Packed absorption tower design data: Operating velocity is typically 40–50% of flooding. What pressure drop is normally used for design per metre of packing (mm H2O per m)?

Difficulty: Easy

Correct Answer: 20–40

Explanation:


Introduction:
Preliminary design of packed absorption columns requires an estimate of allowable pressure drop, which balances capacity, efficiency, and energy costs. Designers often reference a typical per-metre pressure drop under normal operating conditions (well below flooding) to select packing and tower dimensions.


Given Data / Assumptions:

  • Packed column operating in the loading/preloading region at about 40–50% of flooding velocity.
  • Clean service without excessive fouling.
  • Standard random or structured packing with good liquid distribution.


Concept / Approach:
As gas superficial velocity increases toward flooding, pressure drop rises sharply. Normal designs target moderate pressure drops to avoid energy penalties and liquid maldistribution. Typical rule-of-thumb values commonly cited for packed absorption services are on the order of a few tens of millimetres of water column per metre of bed height.


Step-by-Step Solution:
Identify the regime: 40–50% of flooding → conservative operation.Typical design value range used in practice: ~20–40 mm H2O per metre of packing.Select the option that matches: 20–40.

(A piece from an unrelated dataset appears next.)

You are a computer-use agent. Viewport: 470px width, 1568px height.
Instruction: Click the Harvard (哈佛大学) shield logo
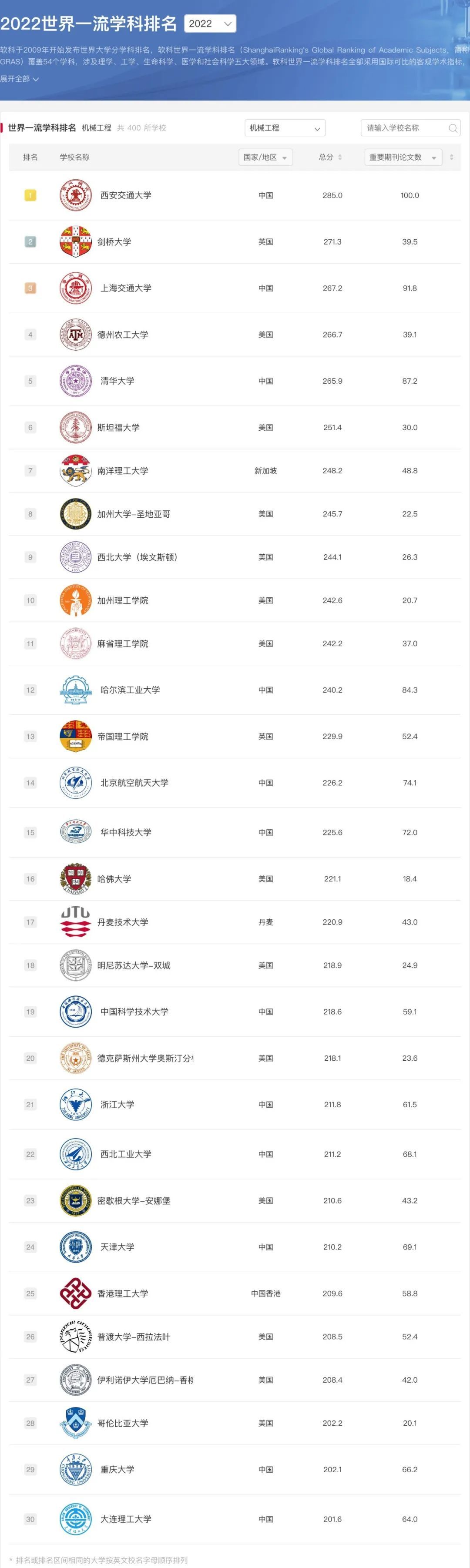[x=75, y=879]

Verification / Alternative check:
Vendor charts and handbooks show pressure drop per metre for common packings at preloading conditions in the tens of mm H2O/m, increasing rapidly near flooding.


Why Other Options Are Wrong:

  • 1–5 or 5–10: Unrealistically low for typical gas rates.
  • 100–150 and 1000–1500: Too high for normal operation; such drops indicate near-flooding or impractical design.


Common Pitfalls:
Designing too close to flooding to minimize column size; this sacrifices controllability and increases pressure drop.